Without homework, where will students learn to do work they can’t do at school?

Homework, that fabled warrior in the fight against ignorance, is on the defensive these days. Students, have always reviled it, of course, parents have feared it, and teachers have accepted its rule as necessary if unpleasant.

But more and more one reads stories like this one, which recast the image and utility of homework. Where it was once seen as a vital chance to practice important skills, it is now increasingly seen as a needless burden that, if anything, actually impedes learning by stressing out the kids, and the parents, too, for that matter.

Fair enough. If elementary schools can teach kids more effectively without homework, who am I to say nay? Or yea. Or whatever. But as a university professor, I worry about what happens down the road. If homework can’t be justified in grade eight, say, how is it justified in grade ten, especially if those grade ten students have never been expected to do it before? Won’t homework in high school be even more stressful to those who have never had to do work out of class before? Will high schools ban homework, too? If they do, what will become of assignments that cannot be done during class because they require long periods of time to do properly? That is, what will become of the formal essay, that mainstay of education in the humanities and social sciences, and bedrock assignment in most university arts programs?Some high schools have already dropped formal essays in favour of in-class exams with essay questions, and university-bound graduates of those schools are already disadvantaged when they are asked to write real, university-level papers. The ones where you have to, you know, do research and write multiple drafts, and use a computer.

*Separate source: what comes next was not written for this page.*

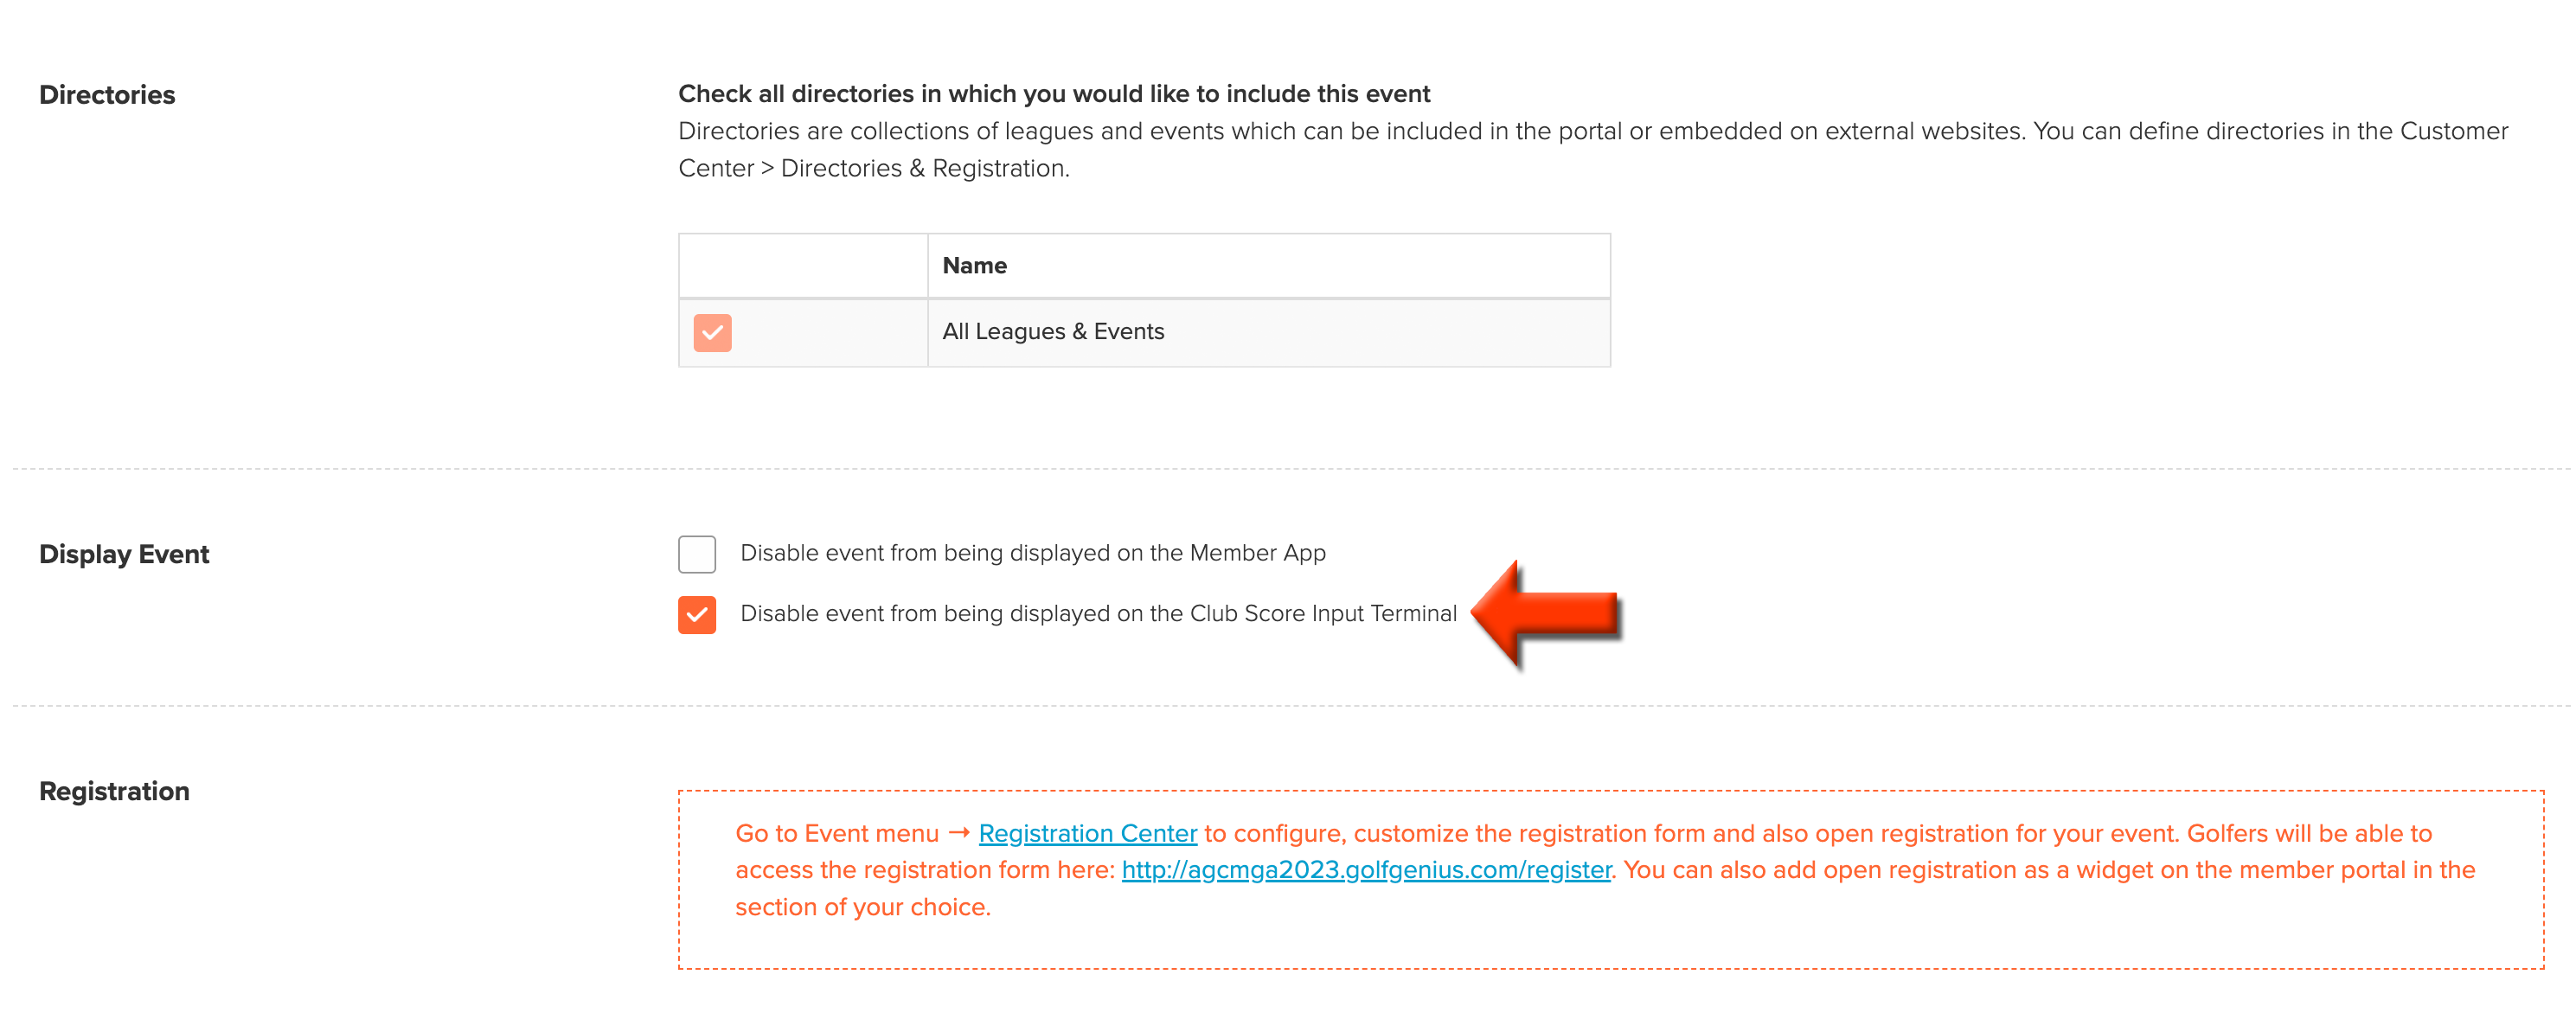Screen dimensions: 2576x1026
Task: Click the red arrow pointing at Club Score option
Action: (1546, 614)
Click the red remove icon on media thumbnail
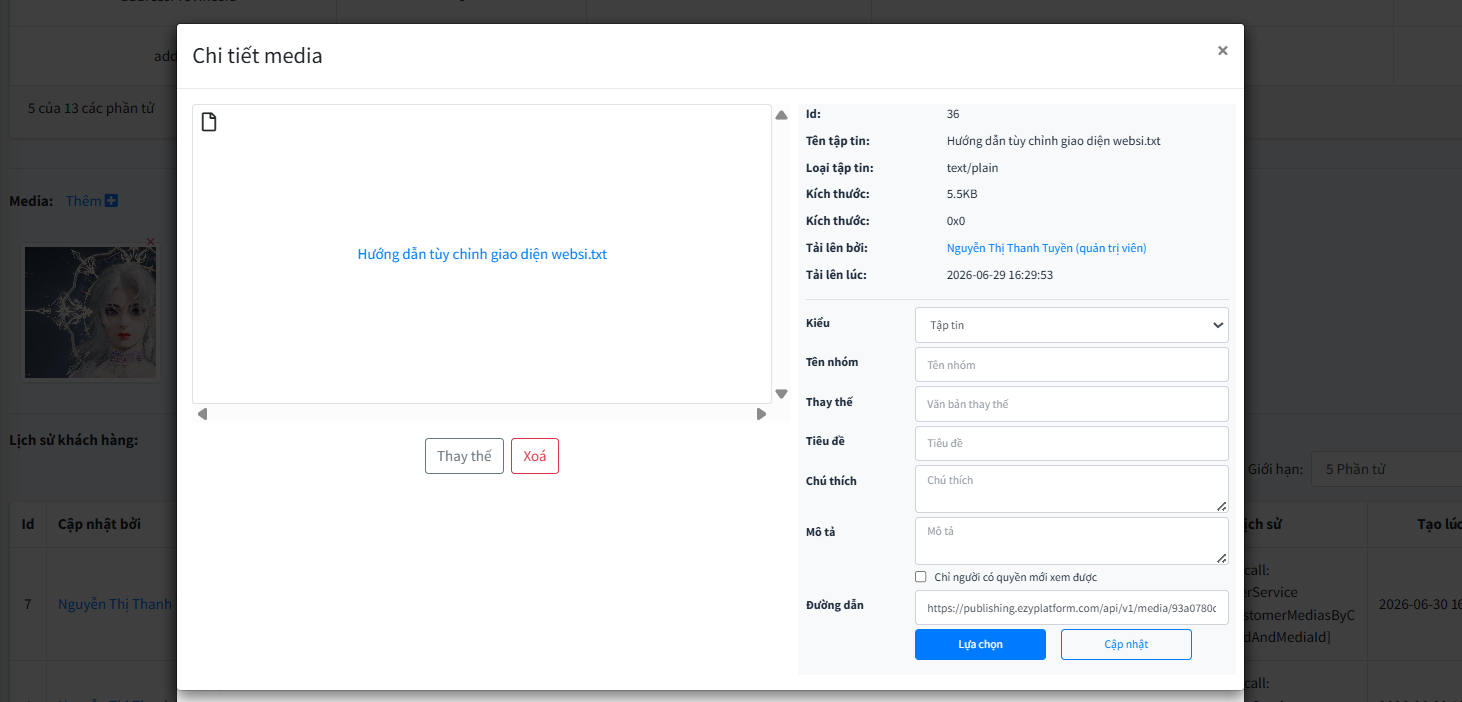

In other words, while homework may not be a help to elementary school students immediately, it may help in the long run by helping establish in them the discipline needed to work on learning outside of school hours. Has anyone studied whether developing the habit of doing work outside of school is valuable in itself? If not, we may be asking the wrong questions, and if we are, our misguided answers may leave us with students who are even less prepared for university than they are now.